Rows showing where targets appear
>>>>>
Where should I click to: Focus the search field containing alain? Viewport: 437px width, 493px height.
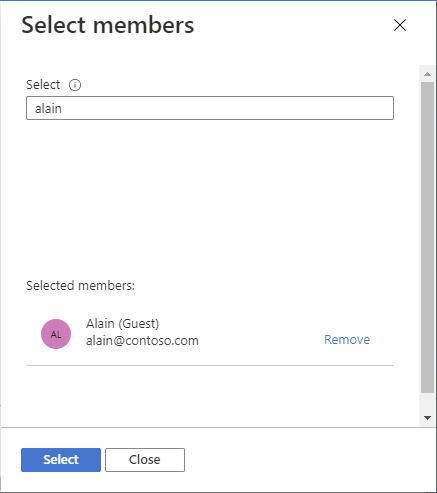(x=210, y=108)
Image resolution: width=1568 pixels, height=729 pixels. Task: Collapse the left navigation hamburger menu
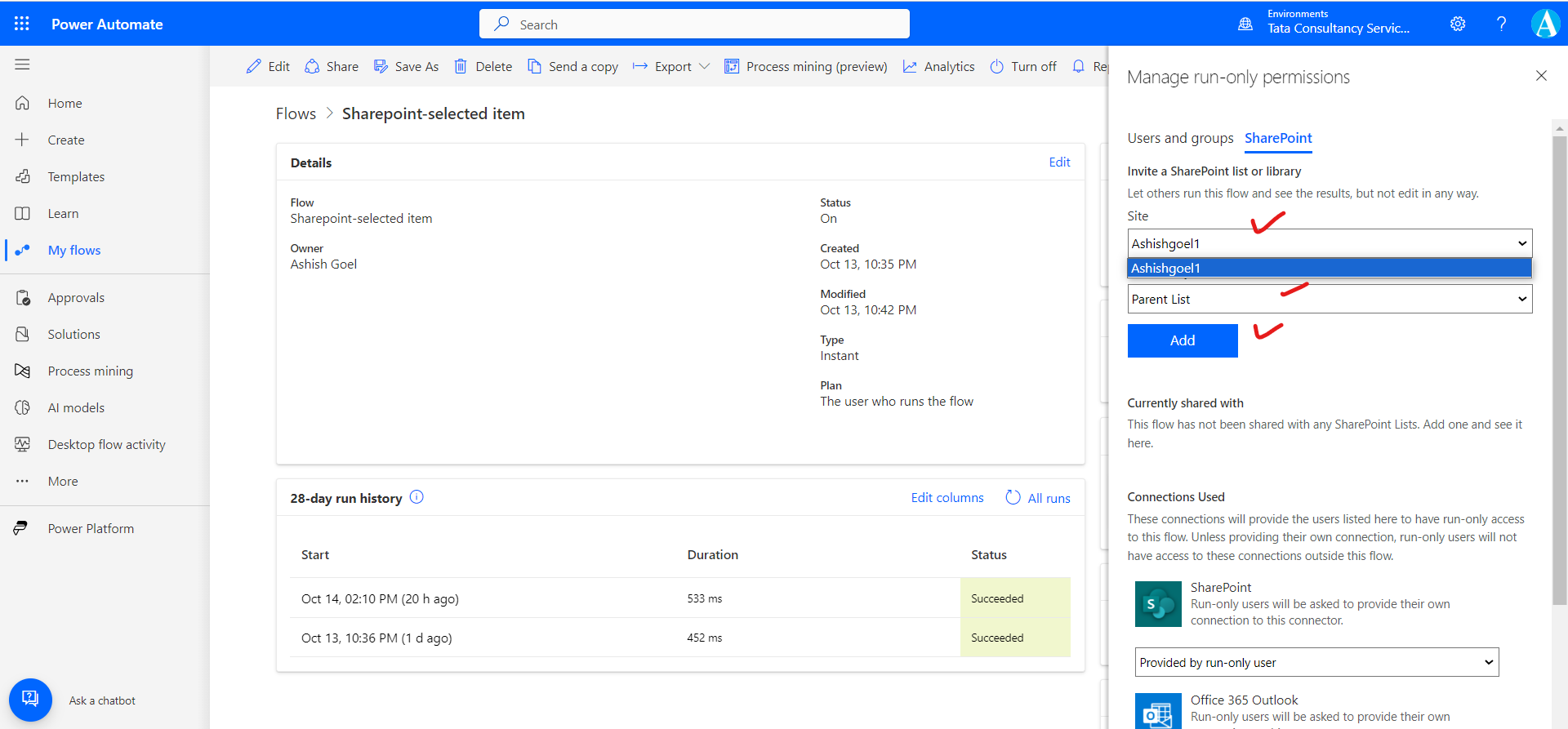(22, 64)
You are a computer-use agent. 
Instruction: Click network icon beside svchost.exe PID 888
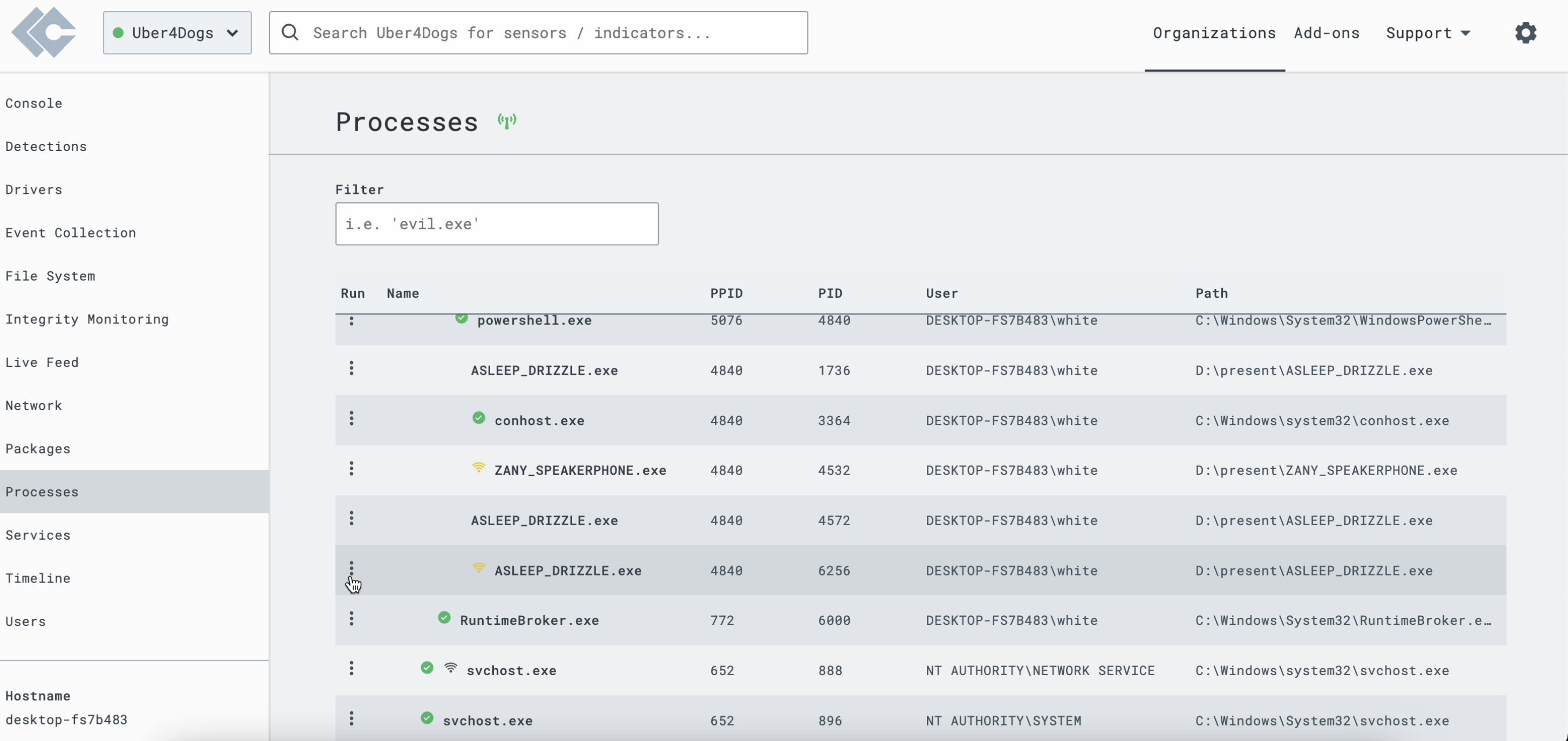tap(451, 668)
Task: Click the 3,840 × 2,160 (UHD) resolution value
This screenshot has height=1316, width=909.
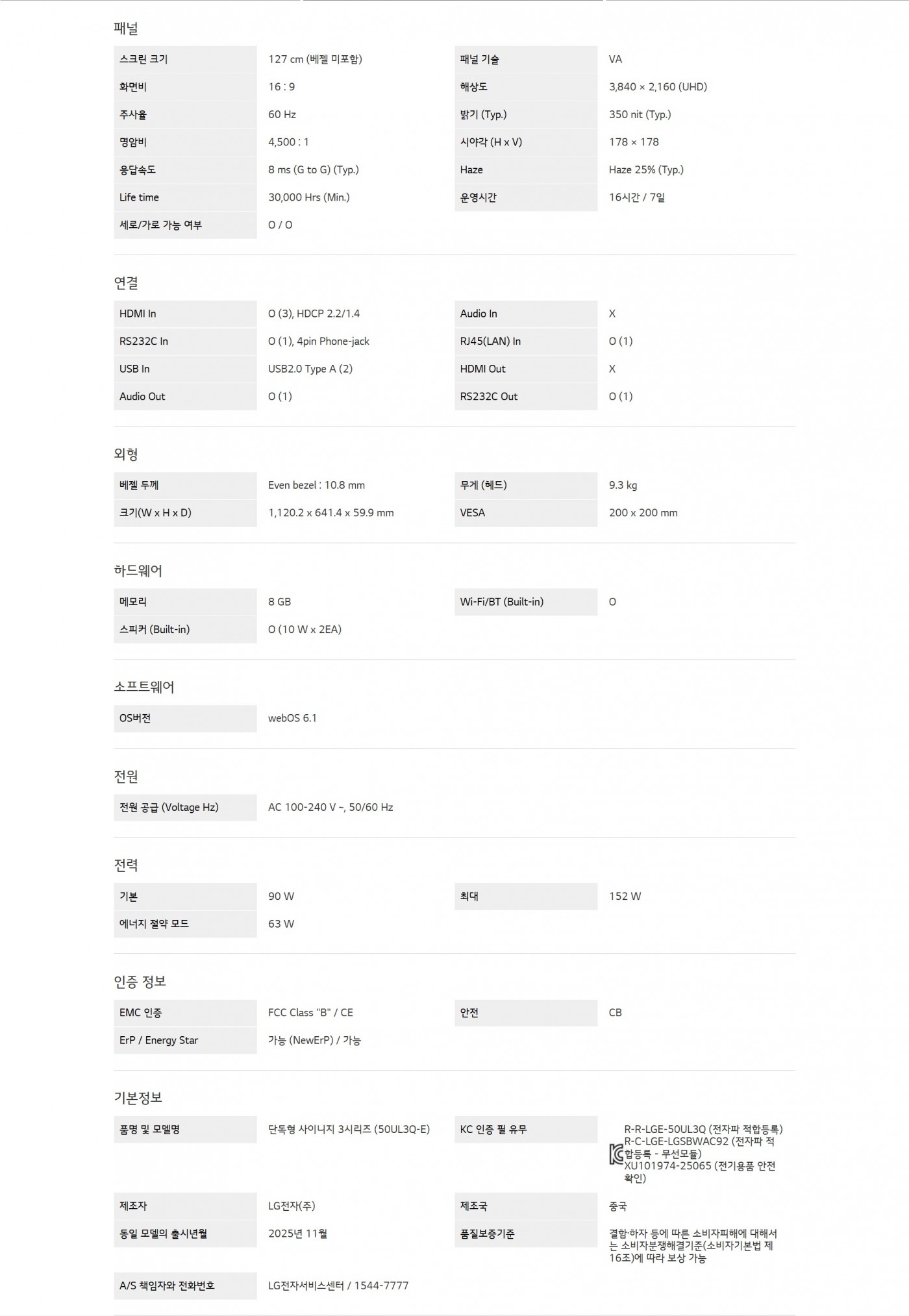Action: click(658, 87)
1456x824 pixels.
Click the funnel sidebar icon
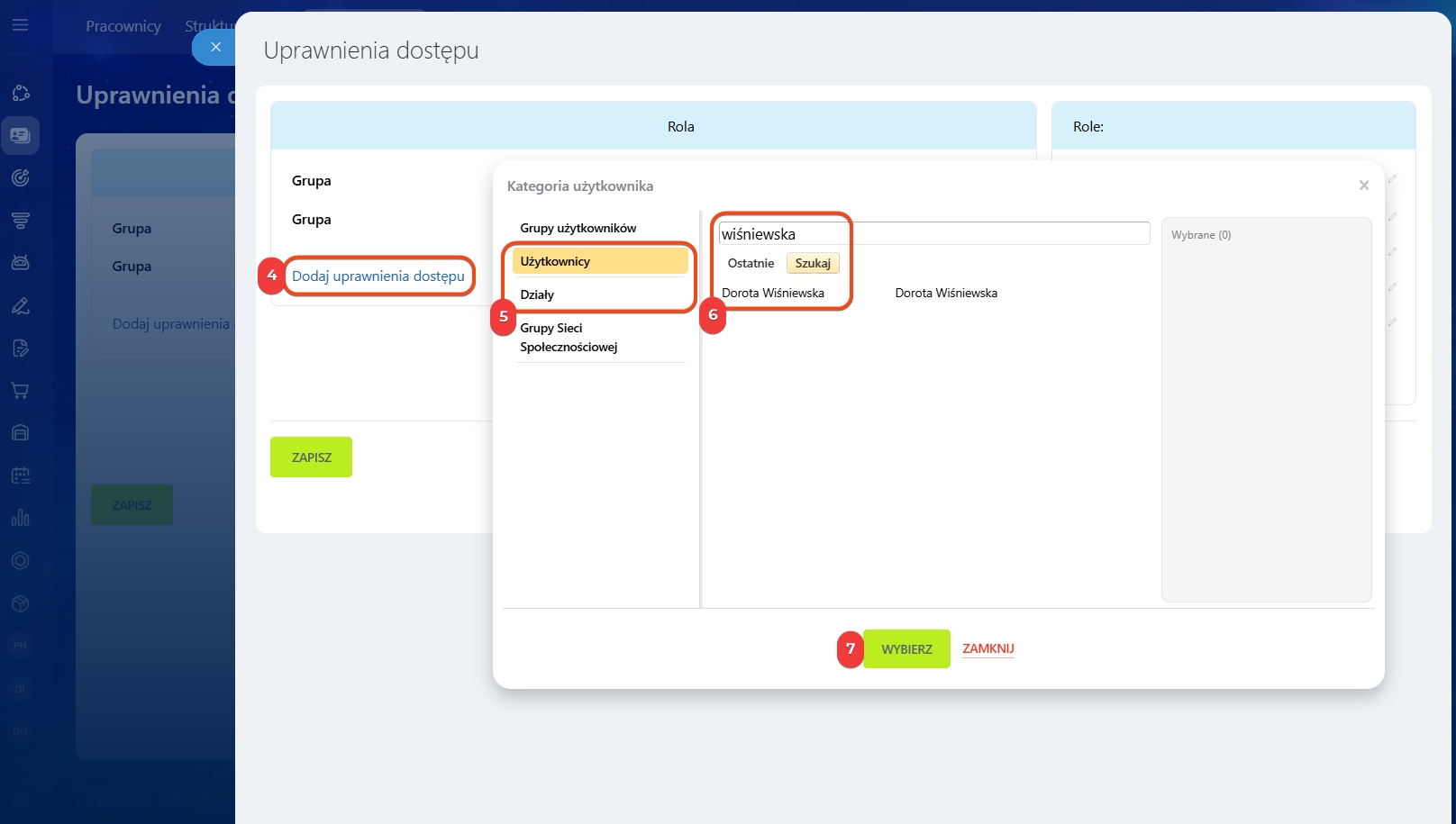tap(20, 220)
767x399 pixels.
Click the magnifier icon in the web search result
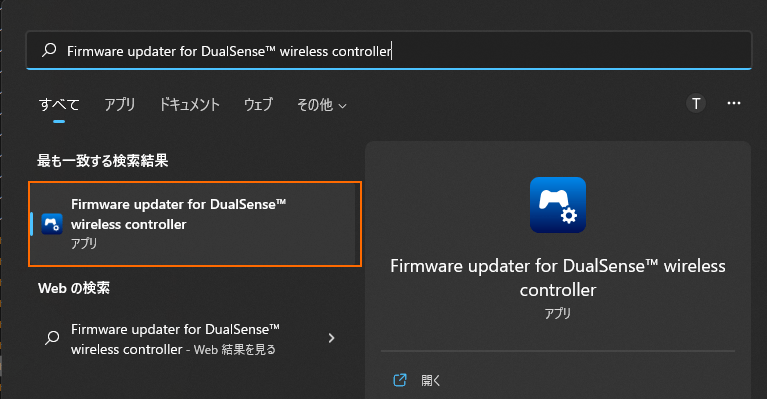[x=52, y=338]
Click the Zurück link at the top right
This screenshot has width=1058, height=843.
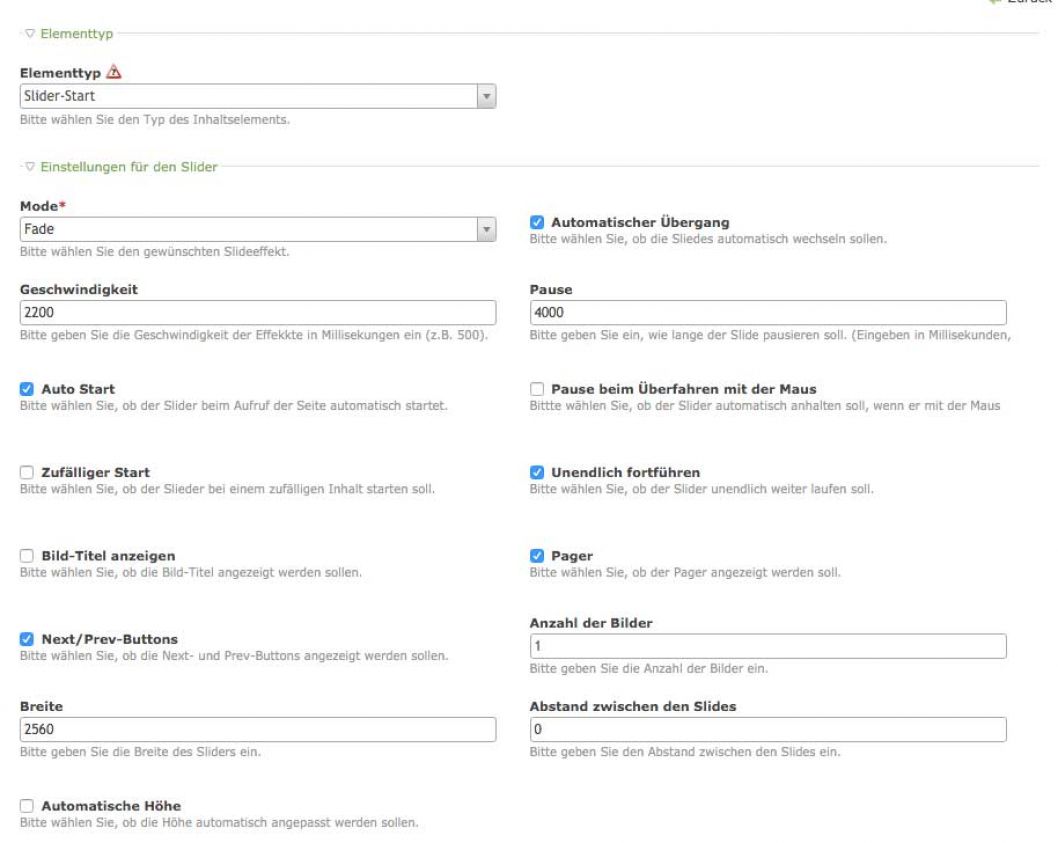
<<<<<
• Written problem: Turn the records into a numbered list, one item per line and no blank lines, beginning at the line that has "Task: Click the" and continuing through the last line of the records. Leave out the pictures.

• Right answer:
1. Task: Click the 3,840 × 2,160 (UHD) resolution value
2. This screenshot has height=1316, width=909.
3. Action: click(658, 87)
4. 1456x824 pixels.
5. Click the funnel sidebar icon
6. tap(20, 220)
7. 767x399 pixels.
8. Click the magnifier icon in the web search result
9. [x=52, y=338]
10. Click the Zurück link at the top right
11. This screenshot has width=1058, height=843.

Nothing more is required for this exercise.